Niami borrowed most of the money from Don Hankey’s Hankey Capital to develop the 105,000-square-foot property; he also used three other lenders. CNBC first reported the property entered receivership, citing Los Angeles County Superior Court documents.
The court named Ted Lanes of Lanes Management as receiver. He is tasked with preparing The One for sale and selling it to recoup debts owed to lenders.
The One is expected to hit the market in the coming months, after Lanes can secure a certificate of occupancy, which has been lingering. He said he “would love to see” the house completed and an “orderly sale that maximizes the value,” of the property.

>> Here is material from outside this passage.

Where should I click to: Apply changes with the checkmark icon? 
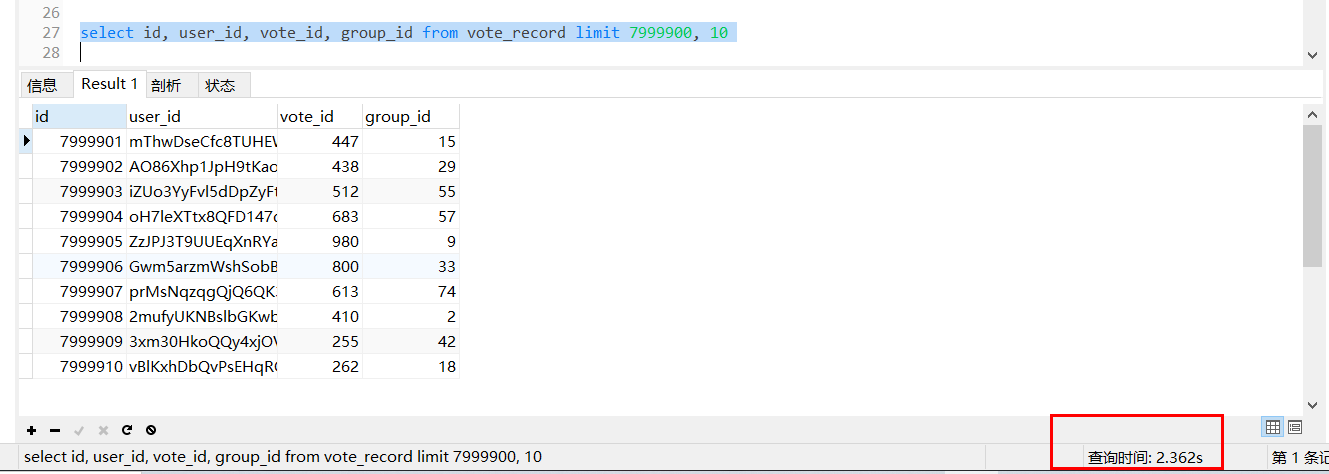pos(79,430)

“Hopefully, there will be sufficient proceeds from the sale to fund the secured and unsecured creditors and for the equity to realize some value,” Lanes said, according to the report.
Hankey Capital, which provided Niami with around $115 million in 2018 to build the palace, served a notice of default in March. Joseph Englanoff’s Yogi Securities Holdings provided another $36 million, while Inferno Realty and Maybach Corporation Holdings each provided around $7 million for construction, according to CNBC.
The massive home sits on an eight-acre promontory overlooking L.A., and includes five swimming pools, a 50-seat home theater, beauty salon, four-lane bowling alley and 20 bedrooms. The main suite is more than 4,000 square feet. The planned jellyfish tank and frozen room with ice bar were nixed, however.
Work was already about a year behind schedule in 2018 when Niami said the mansion would list for $500 million.
A spokesperson for the developer claimed in November that workers were putting the “finishing touches” on the interior. A month later, Niami tapped Rayni and Branden Willians of Beverly Hills Estates and Compass’ Aaron Kirman to market the monster mansion.
Rayni Williams at the time said that The One could list by the end of last year, but a listing never surfaced.